Problem requirements –
Resume the Faery's Tale session account below, continuing from its last sentence.

Then this last weekend, out of the blue, my youngest moppet asked if we could play Faery’s Tale. It had been awhile, years really, and both girls wanted to make new characters. My outward reaction is cautious enthusiasm. Inward reaction: glee!

A bit of background for the demographically-inclined: Elder Moppet is 11 years old, in sixth grade, and has been into Gothy stuff lately. She is a terrific writer and highly imaginative, a huge fan of Raven from the Teen Titans Go! cartoon. She laughed in disbelief at her previous Faery’s Tale character, a Disney pixie type. Junior Moppet is 7, in second grade, a natural actor and comedian who narrates the dialogue and exposition of her stuffies and action figures when she plays with them. Both are huge comic book fans (DC), readers and fans of fantasy and steampunk. As a Geek Dad, I feel I’ve been doing my job right, thank you very much.

Character generation turned out to be a snap. They both went straight into their concepts, and before I knew it, I was sketching their gear and clothing. The mechanics of Faery’s Tale are pretty light, so chargen went quickly, mostly a question of choosing Gifts (essentially Feats or Advantages). They really did just spin their character concepts out of thin air, fully fleshed out.

I started off by reading the different kinds of Faeries they could play. To my surprise, they went right over magical flying pixies and chose sprites, the warrior breed of faeries in this game.

Junior Moppet said, “Daddy, I want to a sprite with a silver needle sword and a bottle cap shield who rides a mouse friend like a horse. She’s tough and acrobatic, like Batman. Her shield is all scratched up from lots of fighting.” She likes the idea of being grim.

Elder Moppet wanted to play someone with something to do with ravens and dark Gothy cool, so she selected a “shadow sprite” who could sculpt shadows and shapeshift into a raven. Her main props were a white thorn dagger that had a bit of red sea glass as a pommel, and a old bronze faerie key she wears as a pendant. She’s the only shadow sprite in the forest, maybe the world.

After some nosing around in the SG Names book and bouncing ideas off each other, they picked Thistle and Shadowlock, respectively.

Thistle (Junior Moppet)
Sprite Warrior

Body 4 Mind 2 Spirit 3 Essence 6

Edges: Hardy, Empathy, Acrobat

Shadowlock (Elder Moppet)
Shadow Sprite

Body 4 Mind 3 Spirit 2 Essence 4

Edges: Brave, Lore, Sneaky

Tonight we embarked on their first adventure. I completely winged it, and focused on asking a lot of leading questions to help them come up with specific ideas. I wanted to get past, "What do you do?" because that can be intimidating for beginning players, not to mention ones who were kids. I also remained mindful of giving out Essence to reward constructive behavior.

Thistle comes to meet Mouse at the creek, but Mouse isn’t there! She hears an angry squeak, and after a die roll or two to illustrate the mechanics, she locates Mouse on the other side of the creek, being roped and dragged off by a pair of mean goblins!

Here’s where it goes to the awesome for me.

Junior Moppet narrates that Thistle sees a willow branch stretching almost across the creek, so she makes her way across it. As she does so, it’s bending closer and closer to the fast-moving water. Before she reaches the other bank, it bends sharply and dumps Thistle into the creek! Thistle is hardy, so she holds her breath and struggles to get her hands on a rock, and then she’s able to haul herself out of the creek onto the shore. But...Mouse and the goblins are gone. She sees light tracks in the sandy dirt, but before she can follow them, a breeze blows them away.

Entries on locating words and elements

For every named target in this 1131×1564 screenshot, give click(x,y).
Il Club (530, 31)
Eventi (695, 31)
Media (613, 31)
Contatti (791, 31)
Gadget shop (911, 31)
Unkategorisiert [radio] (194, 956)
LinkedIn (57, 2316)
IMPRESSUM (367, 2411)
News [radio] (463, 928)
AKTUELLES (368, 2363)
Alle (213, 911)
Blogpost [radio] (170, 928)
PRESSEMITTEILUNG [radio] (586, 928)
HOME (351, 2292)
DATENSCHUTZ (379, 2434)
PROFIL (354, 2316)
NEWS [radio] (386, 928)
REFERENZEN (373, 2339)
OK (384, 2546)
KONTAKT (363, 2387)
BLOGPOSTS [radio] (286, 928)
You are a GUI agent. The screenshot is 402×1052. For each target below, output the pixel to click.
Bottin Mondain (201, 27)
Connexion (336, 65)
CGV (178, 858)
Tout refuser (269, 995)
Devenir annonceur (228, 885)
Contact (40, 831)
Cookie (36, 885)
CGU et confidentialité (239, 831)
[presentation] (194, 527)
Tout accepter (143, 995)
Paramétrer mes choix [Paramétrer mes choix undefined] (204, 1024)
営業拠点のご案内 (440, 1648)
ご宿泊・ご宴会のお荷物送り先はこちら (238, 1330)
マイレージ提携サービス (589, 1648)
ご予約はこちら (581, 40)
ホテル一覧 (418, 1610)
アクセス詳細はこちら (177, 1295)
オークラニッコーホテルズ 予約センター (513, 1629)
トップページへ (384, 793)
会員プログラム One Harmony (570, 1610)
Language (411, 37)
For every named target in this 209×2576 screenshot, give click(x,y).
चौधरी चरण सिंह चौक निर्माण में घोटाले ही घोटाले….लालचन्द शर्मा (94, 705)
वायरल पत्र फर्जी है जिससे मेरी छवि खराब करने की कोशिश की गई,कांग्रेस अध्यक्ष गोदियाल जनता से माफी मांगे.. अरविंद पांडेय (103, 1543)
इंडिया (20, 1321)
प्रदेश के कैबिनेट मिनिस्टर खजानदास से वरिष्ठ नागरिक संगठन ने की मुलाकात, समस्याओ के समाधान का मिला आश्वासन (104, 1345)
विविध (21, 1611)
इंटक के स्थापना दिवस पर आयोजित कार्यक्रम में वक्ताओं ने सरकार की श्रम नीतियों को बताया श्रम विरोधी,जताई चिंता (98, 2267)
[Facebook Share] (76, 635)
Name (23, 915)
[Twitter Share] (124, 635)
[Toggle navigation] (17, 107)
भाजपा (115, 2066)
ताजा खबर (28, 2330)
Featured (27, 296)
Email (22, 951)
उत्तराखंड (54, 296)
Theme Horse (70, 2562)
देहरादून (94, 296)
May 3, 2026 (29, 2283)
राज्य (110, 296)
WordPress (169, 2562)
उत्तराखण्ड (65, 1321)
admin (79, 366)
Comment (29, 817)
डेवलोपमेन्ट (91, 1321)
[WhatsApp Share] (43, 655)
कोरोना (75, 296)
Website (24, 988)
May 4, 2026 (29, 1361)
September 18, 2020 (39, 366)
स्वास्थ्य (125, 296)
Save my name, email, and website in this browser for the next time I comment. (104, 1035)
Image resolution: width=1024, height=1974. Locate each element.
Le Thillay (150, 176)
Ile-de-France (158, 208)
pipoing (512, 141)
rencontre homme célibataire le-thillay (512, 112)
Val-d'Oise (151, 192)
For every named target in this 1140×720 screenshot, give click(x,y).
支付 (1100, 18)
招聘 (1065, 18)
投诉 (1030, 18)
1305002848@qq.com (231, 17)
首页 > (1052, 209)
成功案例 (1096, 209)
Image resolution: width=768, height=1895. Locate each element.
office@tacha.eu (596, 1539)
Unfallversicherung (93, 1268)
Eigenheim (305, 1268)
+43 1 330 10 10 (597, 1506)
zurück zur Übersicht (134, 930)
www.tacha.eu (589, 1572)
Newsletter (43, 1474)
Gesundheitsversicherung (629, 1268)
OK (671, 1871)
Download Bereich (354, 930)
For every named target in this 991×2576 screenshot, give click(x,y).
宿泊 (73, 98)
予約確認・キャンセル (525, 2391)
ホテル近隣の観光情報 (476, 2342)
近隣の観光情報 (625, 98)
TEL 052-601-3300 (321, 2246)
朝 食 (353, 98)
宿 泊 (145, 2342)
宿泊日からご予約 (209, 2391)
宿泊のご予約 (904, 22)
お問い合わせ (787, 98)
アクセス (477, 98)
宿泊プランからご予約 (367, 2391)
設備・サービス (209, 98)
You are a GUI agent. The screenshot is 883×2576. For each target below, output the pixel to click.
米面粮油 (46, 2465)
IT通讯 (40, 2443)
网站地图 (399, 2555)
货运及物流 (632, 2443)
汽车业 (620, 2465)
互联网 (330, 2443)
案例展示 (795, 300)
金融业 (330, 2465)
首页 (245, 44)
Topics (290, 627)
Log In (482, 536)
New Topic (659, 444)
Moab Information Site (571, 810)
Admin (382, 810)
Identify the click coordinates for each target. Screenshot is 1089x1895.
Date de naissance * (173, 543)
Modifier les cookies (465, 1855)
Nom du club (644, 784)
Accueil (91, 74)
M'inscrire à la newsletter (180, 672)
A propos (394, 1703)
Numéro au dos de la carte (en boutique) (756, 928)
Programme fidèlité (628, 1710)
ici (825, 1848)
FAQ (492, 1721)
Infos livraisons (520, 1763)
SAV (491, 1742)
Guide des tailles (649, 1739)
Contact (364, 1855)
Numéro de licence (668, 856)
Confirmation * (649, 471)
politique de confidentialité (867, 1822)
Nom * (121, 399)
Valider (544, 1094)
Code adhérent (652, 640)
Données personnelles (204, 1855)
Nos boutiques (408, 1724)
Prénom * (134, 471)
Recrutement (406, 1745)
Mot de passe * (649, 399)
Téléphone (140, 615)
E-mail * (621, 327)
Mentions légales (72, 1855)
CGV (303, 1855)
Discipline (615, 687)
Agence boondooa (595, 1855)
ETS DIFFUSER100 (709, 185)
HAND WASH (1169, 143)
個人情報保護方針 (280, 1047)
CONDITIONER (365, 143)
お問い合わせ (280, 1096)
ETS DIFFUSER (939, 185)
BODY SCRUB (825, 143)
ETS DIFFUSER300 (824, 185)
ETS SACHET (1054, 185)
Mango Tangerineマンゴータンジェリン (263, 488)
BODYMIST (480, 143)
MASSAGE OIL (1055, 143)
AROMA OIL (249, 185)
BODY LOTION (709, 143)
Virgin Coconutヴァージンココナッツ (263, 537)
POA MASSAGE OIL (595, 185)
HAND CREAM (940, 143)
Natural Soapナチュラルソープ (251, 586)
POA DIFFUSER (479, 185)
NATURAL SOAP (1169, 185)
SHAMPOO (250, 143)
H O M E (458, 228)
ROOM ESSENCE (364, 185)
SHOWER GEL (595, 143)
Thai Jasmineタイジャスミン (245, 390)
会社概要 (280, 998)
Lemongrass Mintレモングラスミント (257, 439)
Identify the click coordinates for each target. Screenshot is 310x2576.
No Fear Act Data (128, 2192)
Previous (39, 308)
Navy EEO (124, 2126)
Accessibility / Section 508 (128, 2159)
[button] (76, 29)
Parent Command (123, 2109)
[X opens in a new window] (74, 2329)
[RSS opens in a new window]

Reply to the exercise –
I haven’t said anything yet. But I’m already dealing out the glass beads we’re using for Essence like they’re cheap Halloween candy.

At this point, Elder Moppet, who has been watching and thinking about not playing tonight, decides she wants to play. So in drops Shadowlock in raven form, and a detailed introduction scene unfolds. This did not go without problems. All very cool on the one hand, but inter-sisterly dynamics complicated the exchange. Elder Moppet tends toward being controlling and critical, and Junior Moppet has a temper. Both characters are, on the surface, conceived as loners. Some disagreement ensued as EM tried to make statements about how Thistle perceived Shadowlock, and JM naturally resisted this intrusion and blew a fuse.

I smoothed things over by pointing out that this was an origin story, and that they would become friends eventually, and further that they needed to respect the idea that only the player got to decide how her character reacted to something, unless dice were involved. That explanation seemed to mollify them, and so we continued.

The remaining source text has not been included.